Thursday, 5 February 2026

Carlyle and Back, Via Frank Muir

 'So, this is death. Well.' With these words, on this day in 1881, Thomas Carlyle died, at the ripe age of 85 – remarkable longevity for one who seemed never to be in good health. 'Thomas Carlyle is dead at last, by the acknowledgment of all newspapers,' wrote Henry James, kicking off a long, appreciative but by no means uncritical essay on his old friend, 'Some Personal Recollections of Carlyle', published in The Atlantic. Carlyle's reputation today is fragile, partly because he is open to charges of racism and other regrettable attitudes, and partly because he is such a tough, challenging read, such raw red meat, for today's reader – and, as with many Victorians, brevity is not in his gift.
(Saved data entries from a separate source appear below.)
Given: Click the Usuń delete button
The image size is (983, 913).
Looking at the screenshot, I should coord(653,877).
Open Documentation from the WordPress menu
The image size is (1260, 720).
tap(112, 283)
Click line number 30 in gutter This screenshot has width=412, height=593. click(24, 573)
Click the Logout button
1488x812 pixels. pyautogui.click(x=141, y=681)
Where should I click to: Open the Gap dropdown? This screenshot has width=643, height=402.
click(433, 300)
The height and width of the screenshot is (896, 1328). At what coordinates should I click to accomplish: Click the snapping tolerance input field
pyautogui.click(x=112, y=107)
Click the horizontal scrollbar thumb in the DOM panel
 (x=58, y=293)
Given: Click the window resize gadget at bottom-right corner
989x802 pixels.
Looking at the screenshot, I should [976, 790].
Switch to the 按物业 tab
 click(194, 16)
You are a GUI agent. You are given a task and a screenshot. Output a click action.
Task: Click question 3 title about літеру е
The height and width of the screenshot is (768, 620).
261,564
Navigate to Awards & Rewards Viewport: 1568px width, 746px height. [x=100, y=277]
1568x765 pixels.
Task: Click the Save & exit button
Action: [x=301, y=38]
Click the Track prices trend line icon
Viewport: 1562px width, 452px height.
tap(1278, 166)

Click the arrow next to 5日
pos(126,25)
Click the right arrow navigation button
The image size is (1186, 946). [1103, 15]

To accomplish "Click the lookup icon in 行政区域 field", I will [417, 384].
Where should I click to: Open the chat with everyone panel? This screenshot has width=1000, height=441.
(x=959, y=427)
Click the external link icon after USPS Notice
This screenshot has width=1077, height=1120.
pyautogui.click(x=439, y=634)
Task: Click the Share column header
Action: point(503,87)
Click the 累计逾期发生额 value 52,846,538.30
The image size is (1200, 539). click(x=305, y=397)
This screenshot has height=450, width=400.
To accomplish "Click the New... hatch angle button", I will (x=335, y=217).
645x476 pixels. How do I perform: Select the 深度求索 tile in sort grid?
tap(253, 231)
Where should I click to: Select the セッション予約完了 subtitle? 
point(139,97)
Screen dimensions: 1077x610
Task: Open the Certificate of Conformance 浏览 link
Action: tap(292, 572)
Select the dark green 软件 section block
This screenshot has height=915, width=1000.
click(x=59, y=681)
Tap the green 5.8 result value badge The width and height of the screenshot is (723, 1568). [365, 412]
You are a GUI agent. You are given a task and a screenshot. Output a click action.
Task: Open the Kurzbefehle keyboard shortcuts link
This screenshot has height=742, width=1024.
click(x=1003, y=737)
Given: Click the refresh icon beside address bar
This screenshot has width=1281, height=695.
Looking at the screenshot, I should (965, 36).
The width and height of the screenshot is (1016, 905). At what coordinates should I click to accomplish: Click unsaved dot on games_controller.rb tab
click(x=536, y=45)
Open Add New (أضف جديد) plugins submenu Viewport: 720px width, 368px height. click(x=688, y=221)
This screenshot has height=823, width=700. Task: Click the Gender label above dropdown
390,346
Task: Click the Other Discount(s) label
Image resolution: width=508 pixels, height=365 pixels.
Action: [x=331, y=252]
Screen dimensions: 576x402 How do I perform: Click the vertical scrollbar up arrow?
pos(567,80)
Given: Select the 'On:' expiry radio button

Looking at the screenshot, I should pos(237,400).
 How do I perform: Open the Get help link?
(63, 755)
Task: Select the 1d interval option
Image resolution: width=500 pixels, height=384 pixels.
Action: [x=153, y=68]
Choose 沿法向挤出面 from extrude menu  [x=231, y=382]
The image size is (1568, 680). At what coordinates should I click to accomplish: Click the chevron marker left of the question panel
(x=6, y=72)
Outside the academy, he is still read, I think, by a few enthusiasts – and I am, up to a point, one of them: I'm still reading, and still hugely  enjoying, his thrilling, lightning-lit account of The French Revolution, a chapter at a time, before I sleep. Surely no one ever wrote history like Carlyle. 

  Today is also the anniversary of the birth of Frank Muir (1920), the genial, six-foot-six-inch comedy writer, radio and TV personality (and more), who is currently to be seen in reruns of that splendid BBC panel game Call My Bluff, facing the equally genial, even taller humorist Patrick Campbell (who had a stammer to Frank Muir's lisp). Among Muir's more serious works were an excellent autobiography, A Kentish Lad, and The Frank Muir Book: An Irreverent Companion to Social History, a treasure-house of quotations and odds and ends, which I wrote about here... And that final quotation about Wordsworth's handshake takes us back to Thomas Carlyle.